** START Records for the task **
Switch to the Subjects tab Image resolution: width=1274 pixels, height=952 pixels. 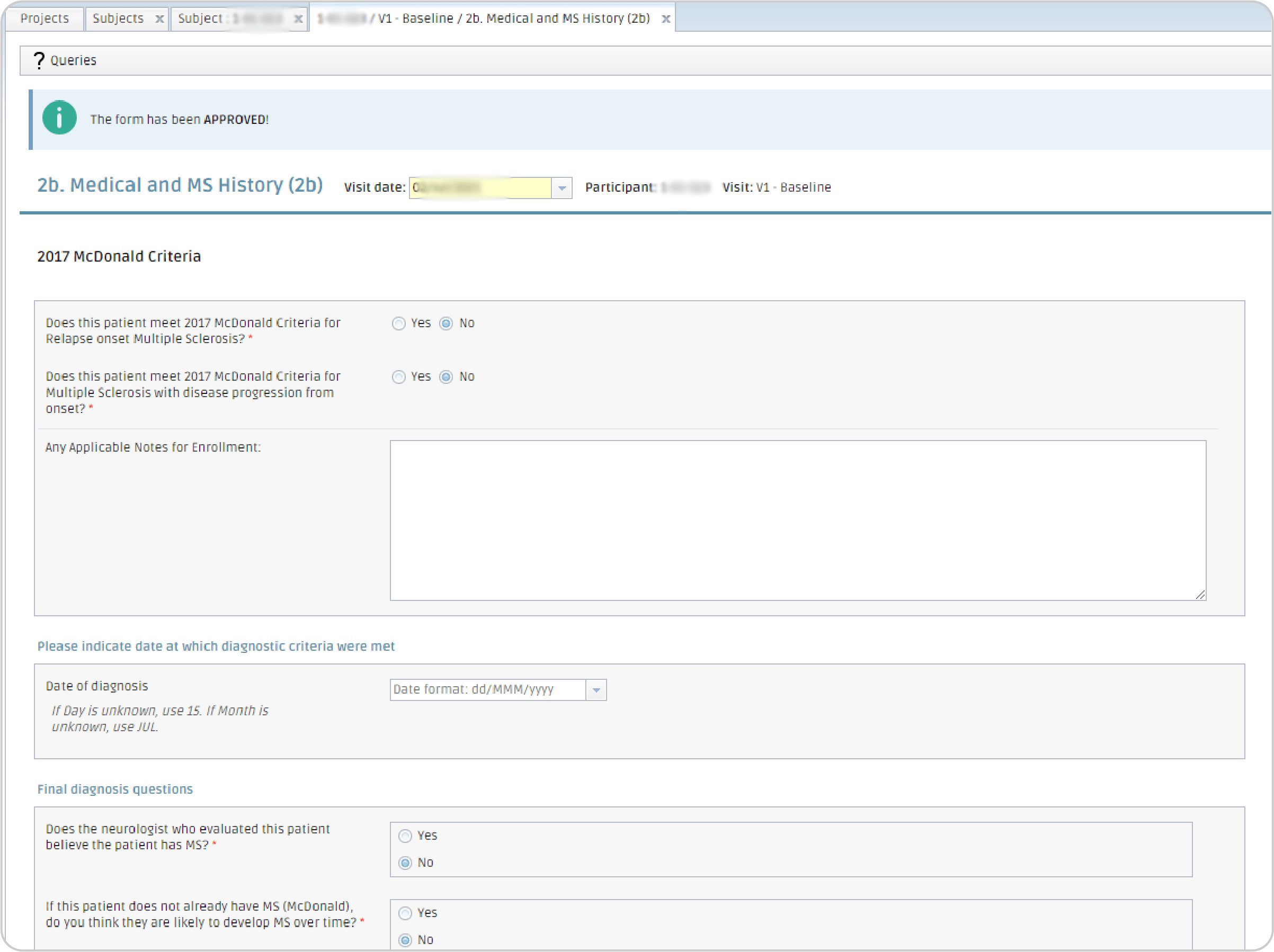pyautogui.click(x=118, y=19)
** END Records for the task **
** START Records for the task **
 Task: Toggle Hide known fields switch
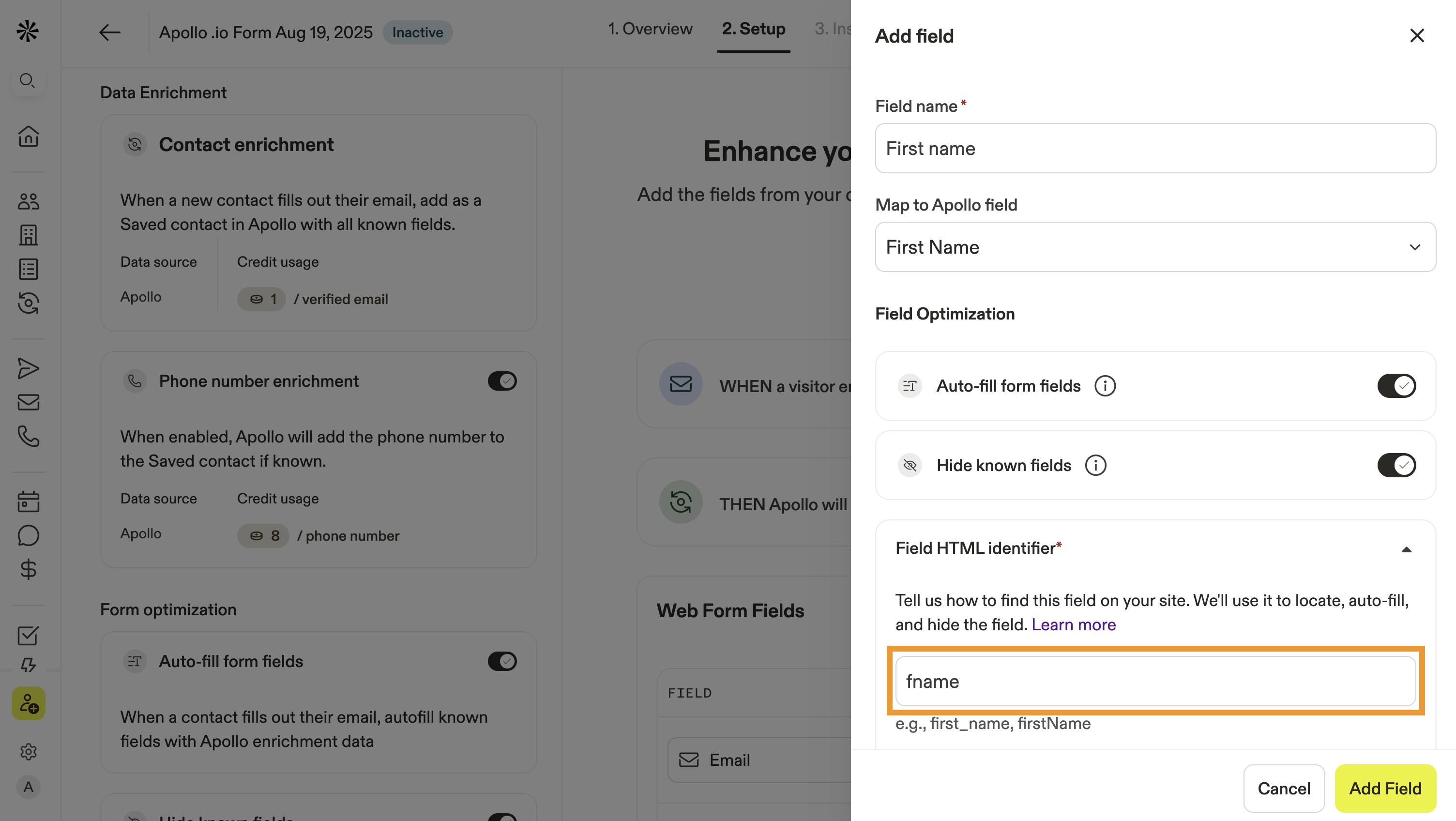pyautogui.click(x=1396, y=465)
** END Records for the task **
** START Records for the task **
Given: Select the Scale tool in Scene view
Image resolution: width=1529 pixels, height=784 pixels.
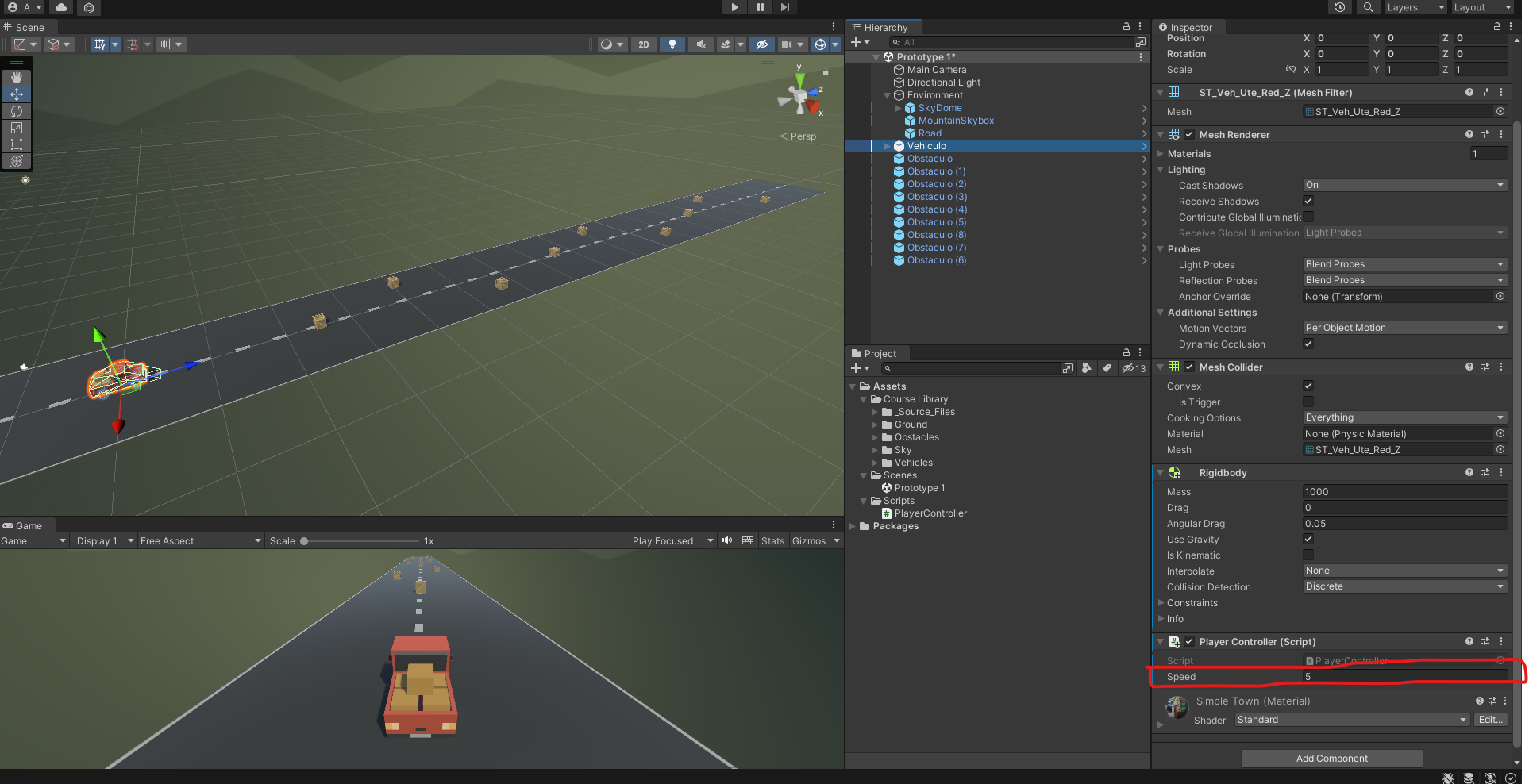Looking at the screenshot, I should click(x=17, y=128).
** END Records for the task **
> _Exercise prompt_:
Reproduce verbatim everything in the data from the line containing "Given: Select the Scale tool in Scene view" down to the line containing "Looking at the", both lines included, and omit the pictures from your answer.

> _Answer below_:
Given: Select the Scale tool in Scene view
Image resolution: width=1529 pixels, height=784 pixels.
Looking at the screenshot, I should click(x=17, y=128).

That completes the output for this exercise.